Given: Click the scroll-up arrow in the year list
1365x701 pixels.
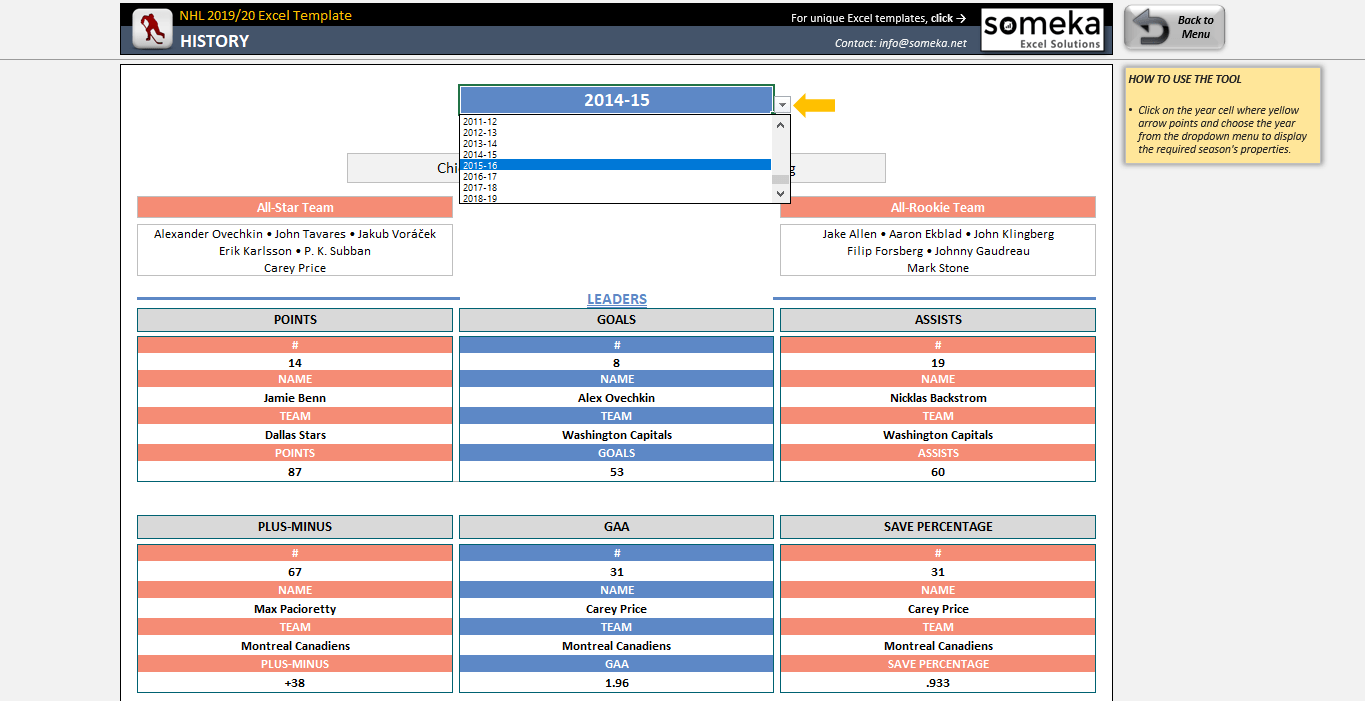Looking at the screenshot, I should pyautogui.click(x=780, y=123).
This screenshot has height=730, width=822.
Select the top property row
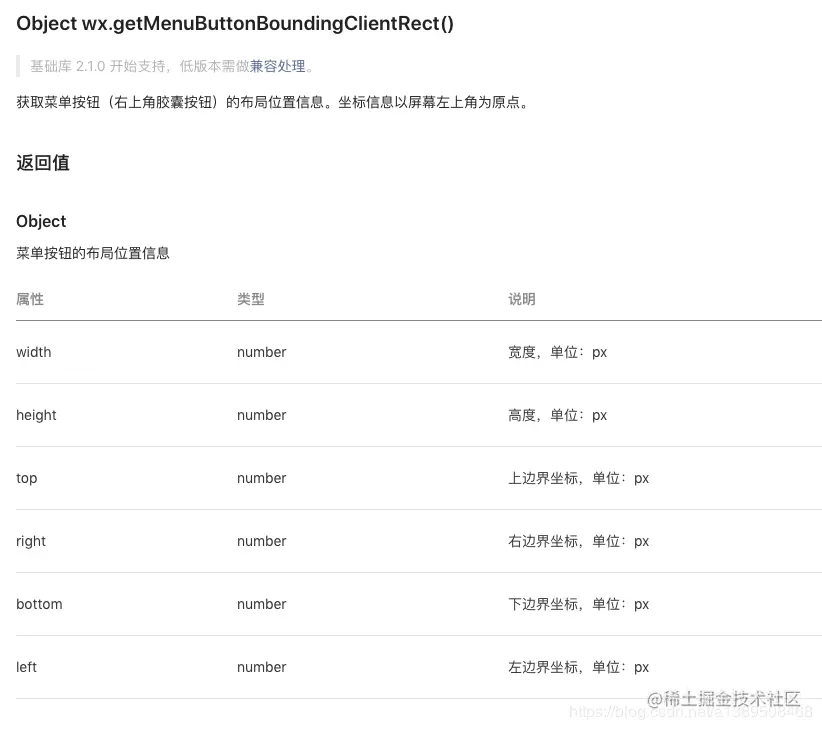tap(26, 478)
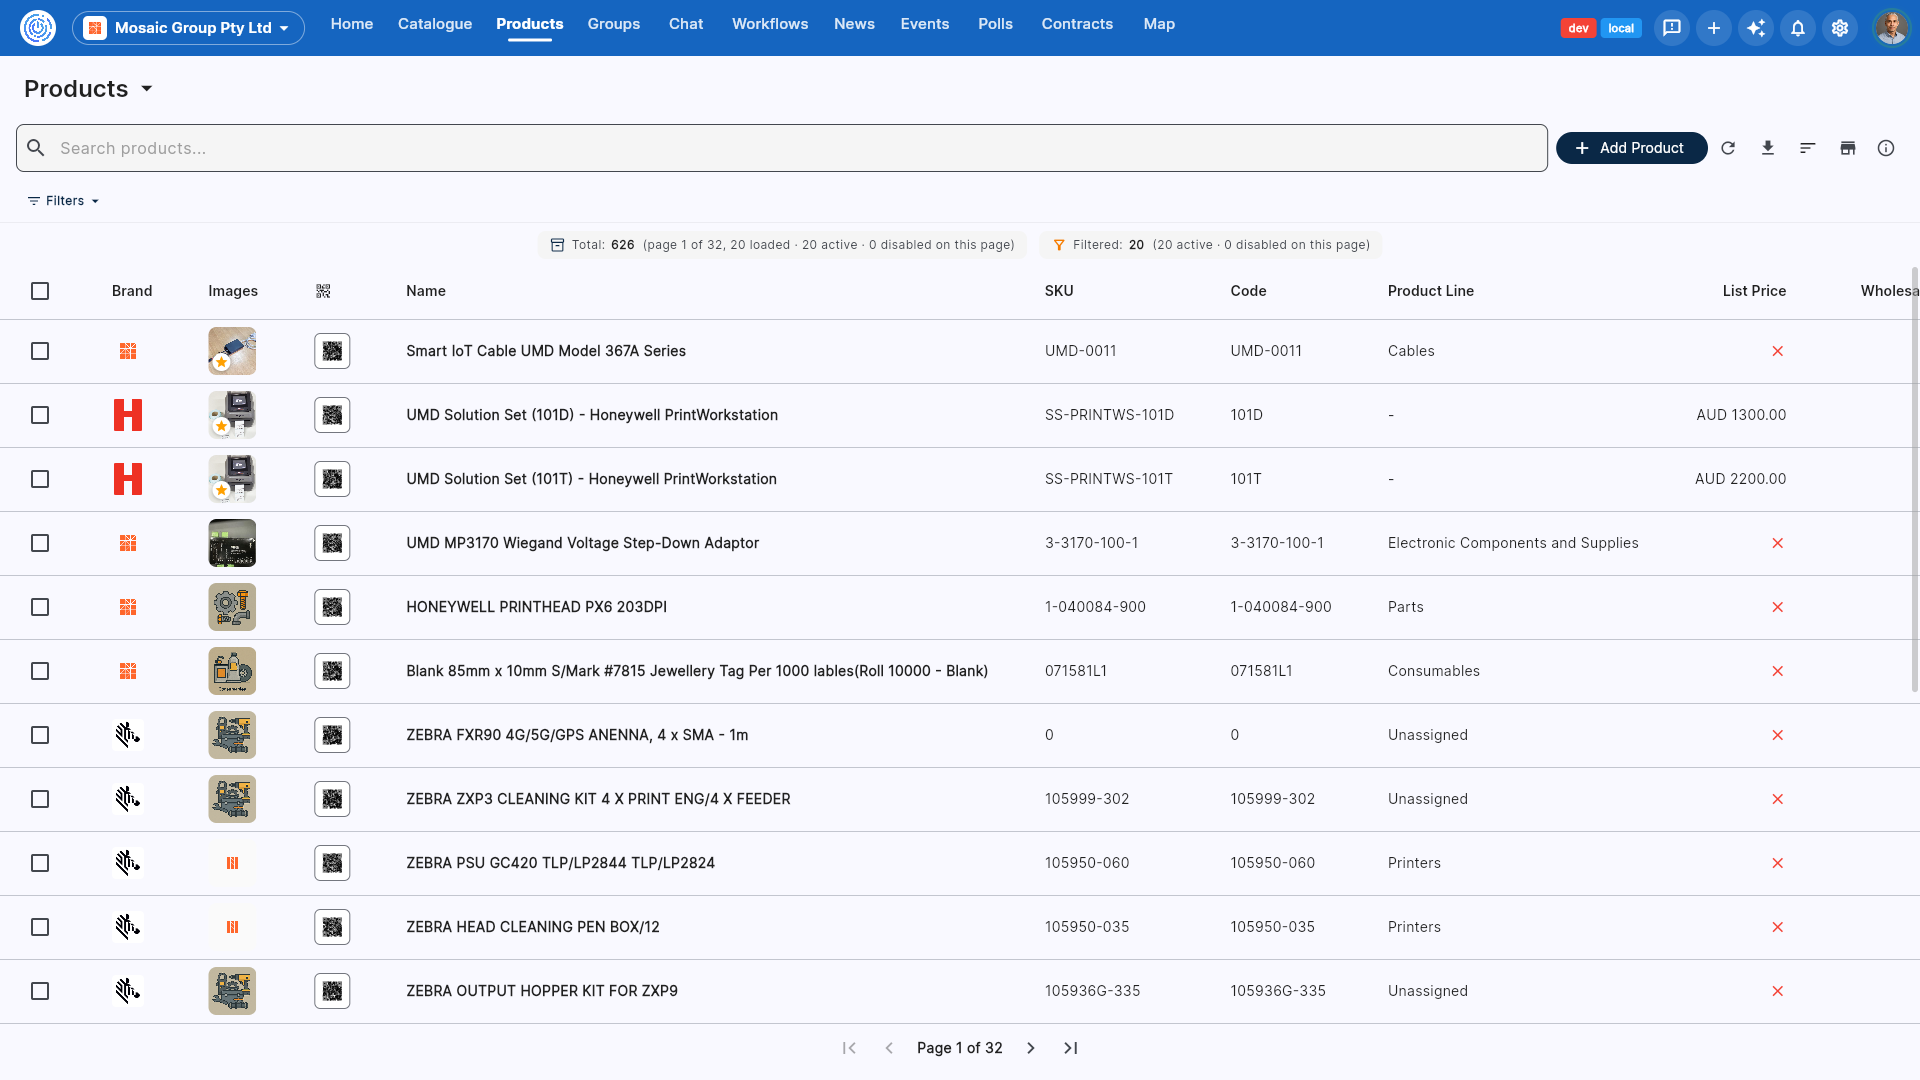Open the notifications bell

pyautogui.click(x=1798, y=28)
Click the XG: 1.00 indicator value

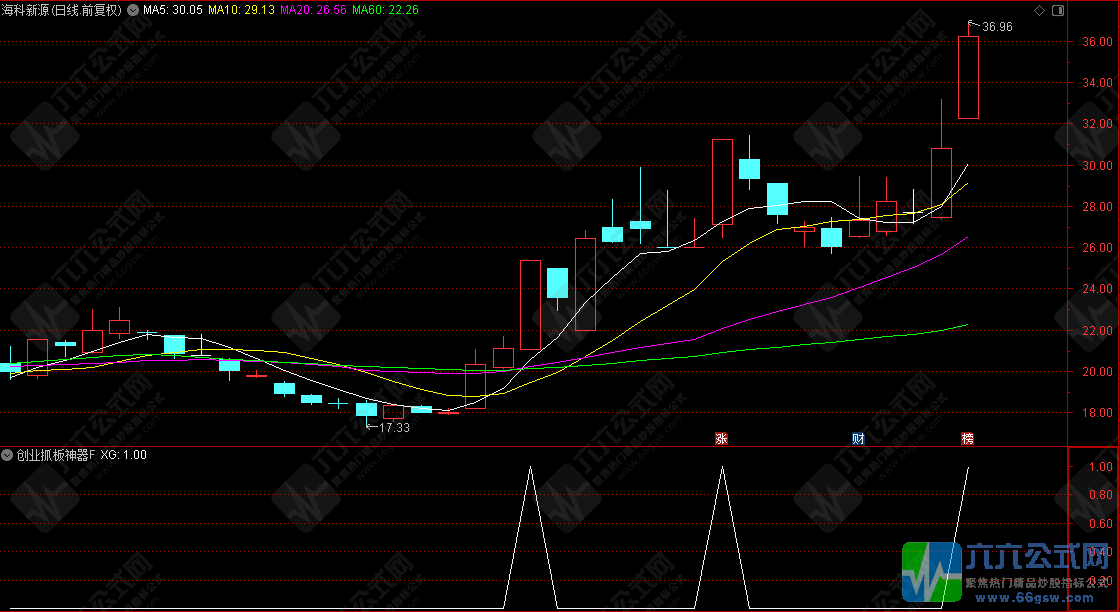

_ABOUT THIS TASK:_ Keep the pictures out while you retype all of the data above exactly as it appears.

_EXPECTED ANSWER:_
Given: Click the scroll-up arrow in the year list
1365x701 pixels.
Looking at the screenshot, I should pyautogui.click(x=780, y=123).
This screenshot has height=730, width=822.
Select the top property row
tap(26, 478)
Open the notifications bell

pyautogui.click(x=1798, y=28)
Click the XG: 1.00 indicator value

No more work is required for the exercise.